+++ Record extracts

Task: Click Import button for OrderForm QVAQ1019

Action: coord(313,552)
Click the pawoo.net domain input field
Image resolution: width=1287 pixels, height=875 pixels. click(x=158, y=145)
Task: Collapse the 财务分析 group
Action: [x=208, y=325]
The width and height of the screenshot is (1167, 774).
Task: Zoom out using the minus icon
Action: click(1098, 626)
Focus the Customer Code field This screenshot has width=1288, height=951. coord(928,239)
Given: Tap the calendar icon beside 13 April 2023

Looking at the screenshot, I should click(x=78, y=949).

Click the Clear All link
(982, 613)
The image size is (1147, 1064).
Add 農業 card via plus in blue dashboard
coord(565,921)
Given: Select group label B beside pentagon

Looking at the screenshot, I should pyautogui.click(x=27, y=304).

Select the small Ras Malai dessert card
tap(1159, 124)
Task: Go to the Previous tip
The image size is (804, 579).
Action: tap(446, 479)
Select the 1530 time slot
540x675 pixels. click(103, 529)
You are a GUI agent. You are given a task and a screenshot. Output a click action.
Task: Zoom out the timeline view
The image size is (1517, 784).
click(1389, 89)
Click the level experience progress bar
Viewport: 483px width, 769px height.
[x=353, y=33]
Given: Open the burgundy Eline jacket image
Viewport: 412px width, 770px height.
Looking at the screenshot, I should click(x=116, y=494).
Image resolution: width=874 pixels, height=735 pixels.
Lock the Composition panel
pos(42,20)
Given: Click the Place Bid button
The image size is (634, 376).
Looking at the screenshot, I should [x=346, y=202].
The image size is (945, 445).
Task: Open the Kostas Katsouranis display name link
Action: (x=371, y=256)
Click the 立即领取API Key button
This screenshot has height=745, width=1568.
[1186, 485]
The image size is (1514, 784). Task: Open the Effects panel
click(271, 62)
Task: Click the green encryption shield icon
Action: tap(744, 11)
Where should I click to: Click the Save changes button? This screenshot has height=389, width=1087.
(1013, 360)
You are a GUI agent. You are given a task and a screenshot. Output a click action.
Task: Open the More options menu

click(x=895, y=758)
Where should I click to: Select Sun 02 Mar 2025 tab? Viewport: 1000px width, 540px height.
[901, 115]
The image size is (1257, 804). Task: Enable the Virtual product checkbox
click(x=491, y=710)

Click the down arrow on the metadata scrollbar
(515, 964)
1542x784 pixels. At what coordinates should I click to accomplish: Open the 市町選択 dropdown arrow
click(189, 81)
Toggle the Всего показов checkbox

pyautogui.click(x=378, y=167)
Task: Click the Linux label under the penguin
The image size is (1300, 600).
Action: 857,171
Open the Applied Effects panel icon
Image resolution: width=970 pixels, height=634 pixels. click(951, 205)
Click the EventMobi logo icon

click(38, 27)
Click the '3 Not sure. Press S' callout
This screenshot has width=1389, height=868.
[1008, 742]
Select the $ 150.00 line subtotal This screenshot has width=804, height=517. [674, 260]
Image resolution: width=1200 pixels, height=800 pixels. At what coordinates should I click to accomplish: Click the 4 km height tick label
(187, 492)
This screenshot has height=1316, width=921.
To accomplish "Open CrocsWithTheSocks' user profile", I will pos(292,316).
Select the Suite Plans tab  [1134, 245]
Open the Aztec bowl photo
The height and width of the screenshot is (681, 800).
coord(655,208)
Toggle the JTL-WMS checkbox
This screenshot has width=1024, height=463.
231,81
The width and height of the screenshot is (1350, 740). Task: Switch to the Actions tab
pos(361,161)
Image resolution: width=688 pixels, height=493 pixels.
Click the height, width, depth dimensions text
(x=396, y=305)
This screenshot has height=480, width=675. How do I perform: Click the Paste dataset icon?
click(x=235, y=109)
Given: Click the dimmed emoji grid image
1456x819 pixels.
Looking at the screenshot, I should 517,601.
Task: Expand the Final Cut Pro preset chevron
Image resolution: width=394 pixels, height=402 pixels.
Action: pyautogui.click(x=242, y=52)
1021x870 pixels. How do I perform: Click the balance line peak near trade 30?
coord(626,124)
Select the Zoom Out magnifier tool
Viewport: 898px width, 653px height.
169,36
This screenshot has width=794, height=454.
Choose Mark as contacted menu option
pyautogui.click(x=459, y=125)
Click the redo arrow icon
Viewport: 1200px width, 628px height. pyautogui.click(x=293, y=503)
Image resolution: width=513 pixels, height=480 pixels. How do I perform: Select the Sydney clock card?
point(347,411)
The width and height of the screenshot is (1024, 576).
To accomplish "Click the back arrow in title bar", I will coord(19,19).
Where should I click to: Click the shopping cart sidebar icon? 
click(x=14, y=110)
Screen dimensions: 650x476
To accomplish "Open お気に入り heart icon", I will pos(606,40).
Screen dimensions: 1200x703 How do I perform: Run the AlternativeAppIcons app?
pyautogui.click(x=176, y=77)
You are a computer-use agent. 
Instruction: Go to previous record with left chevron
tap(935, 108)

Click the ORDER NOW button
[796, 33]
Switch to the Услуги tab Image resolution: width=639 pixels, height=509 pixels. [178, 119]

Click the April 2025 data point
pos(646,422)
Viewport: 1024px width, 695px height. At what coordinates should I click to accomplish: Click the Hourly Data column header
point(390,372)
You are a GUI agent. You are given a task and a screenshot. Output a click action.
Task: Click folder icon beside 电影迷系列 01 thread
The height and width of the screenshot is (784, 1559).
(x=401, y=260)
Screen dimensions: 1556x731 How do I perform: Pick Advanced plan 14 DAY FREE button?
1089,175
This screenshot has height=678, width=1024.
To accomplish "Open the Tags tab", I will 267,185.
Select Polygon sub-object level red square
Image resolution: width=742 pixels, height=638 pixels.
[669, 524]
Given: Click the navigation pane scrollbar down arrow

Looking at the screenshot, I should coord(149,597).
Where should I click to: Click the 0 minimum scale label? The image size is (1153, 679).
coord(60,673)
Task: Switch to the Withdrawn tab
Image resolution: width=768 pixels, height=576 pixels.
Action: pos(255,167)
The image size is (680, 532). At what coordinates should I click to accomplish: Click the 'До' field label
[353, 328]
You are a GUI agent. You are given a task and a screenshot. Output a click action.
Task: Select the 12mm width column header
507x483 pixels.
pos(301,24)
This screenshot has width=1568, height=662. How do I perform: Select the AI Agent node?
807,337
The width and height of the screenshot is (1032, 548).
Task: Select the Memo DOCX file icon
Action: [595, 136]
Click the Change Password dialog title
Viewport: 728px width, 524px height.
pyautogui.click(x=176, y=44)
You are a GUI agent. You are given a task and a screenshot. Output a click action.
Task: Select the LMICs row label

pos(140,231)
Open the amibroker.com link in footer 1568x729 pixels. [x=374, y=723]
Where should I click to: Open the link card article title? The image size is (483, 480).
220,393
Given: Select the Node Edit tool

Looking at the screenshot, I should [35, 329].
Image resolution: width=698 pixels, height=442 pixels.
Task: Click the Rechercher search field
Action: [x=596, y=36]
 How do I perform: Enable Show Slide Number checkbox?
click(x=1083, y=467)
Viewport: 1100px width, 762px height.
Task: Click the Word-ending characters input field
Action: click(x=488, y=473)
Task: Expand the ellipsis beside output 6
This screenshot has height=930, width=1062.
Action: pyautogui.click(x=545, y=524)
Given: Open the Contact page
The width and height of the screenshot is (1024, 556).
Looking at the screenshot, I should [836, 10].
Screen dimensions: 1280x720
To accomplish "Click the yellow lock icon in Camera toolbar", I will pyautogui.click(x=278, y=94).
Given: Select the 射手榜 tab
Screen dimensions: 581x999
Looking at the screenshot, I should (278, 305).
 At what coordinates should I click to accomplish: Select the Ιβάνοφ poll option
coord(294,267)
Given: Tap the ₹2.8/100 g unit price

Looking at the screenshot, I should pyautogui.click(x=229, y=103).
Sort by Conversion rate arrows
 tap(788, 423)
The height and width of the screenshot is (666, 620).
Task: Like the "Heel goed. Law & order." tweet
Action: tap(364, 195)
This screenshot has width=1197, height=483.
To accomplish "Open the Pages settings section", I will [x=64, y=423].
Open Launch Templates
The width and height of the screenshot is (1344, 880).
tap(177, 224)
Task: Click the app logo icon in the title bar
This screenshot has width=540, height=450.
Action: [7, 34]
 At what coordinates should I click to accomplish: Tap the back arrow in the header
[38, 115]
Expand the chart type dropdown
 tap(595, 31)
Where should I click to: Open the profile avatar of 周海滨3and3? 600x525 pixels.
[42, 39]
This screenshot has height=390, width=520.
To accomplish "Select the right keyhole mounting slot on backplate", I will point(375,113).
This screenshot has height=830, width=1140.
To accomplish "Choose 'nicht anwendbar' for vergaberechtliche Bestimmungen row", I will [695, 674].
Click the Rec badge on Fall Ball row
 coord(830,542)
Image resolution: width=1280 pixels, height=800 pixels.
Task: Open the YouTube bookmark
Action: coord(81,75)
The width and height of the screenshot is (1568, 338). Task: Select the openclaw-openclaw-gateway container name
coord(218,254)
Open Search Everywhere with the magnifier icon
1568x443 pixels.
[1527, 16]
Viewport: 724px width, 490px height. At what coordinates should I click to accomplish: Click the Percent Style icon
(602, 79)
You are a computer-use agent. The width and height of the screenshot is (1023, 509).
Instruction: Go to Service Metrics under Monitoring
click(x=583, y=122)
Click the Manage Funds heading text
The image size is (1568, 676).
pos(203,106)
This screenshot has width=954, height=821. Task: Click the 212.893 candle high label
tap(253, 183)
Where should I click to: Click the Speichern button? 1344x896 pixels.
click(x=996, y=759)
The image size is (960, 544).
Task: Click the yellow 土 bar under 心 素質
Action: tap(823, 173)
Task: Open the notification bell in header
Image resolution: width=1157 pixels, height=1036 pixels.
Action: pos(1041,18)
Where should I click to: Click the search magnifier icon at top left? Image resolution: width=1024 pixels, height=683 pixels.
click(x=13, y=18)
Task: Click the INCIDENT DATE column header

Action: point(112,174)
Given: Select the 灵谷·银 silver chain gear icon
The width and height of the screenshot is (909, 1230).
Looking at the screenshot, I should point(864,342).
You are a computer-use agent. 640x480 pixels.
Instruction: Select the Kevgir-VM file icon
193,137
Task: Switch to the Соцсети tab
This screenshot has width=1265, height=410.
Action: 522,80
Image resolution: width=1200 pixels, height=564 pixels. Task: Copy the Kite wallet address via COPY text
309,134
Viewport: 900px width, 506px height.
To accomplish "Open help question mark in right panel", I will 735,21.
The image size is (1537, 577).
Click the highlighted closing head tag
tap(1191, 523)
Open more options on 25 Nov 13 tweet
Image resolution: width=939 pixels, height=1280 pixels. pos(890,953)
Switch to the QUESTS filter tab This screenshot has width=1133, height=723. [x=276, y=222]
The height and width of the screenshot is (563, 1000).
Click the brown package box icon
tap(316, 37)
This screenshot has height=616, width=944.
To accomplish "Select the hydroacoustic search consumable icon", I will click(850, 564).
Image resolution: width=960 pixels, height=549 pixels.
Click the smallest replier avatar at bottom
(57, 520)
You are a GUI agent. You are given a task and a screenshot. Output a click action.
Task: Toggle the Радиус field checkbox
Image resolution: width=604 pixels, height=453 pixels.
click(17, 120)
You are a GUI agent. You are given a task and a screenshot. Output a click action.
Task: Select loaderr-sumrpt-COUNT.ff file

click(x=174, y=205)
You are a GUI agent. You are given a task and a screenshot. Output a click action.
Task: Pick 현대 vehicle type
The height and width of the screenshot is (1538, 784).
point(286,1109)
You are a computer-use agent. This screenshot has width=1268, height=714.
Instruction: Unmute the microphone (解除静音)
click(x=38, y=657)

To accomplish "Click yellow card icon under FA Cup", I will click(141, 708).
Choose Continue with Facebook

++++++

_Task item:_ All that is wanted is the stretch of lines above from the one containing "How do I perform: Enable" through the one containing "Given: Open the Contact page", duplicated exactly.

_Response to this task:_
 How do I perform: Enable Show Slide Number checkbox?
click(x=1083, y=467)
Viewport: 1100px width, 762px height.
Task: Click the Word-ending characters input field
Action: click(x=488, y=473)
Task: Expand the ellipsis beside output 6
This screenshot has height=930, width=1062.
Action: pyautogui.click(x=545, y=524)
Given: Open the Contact page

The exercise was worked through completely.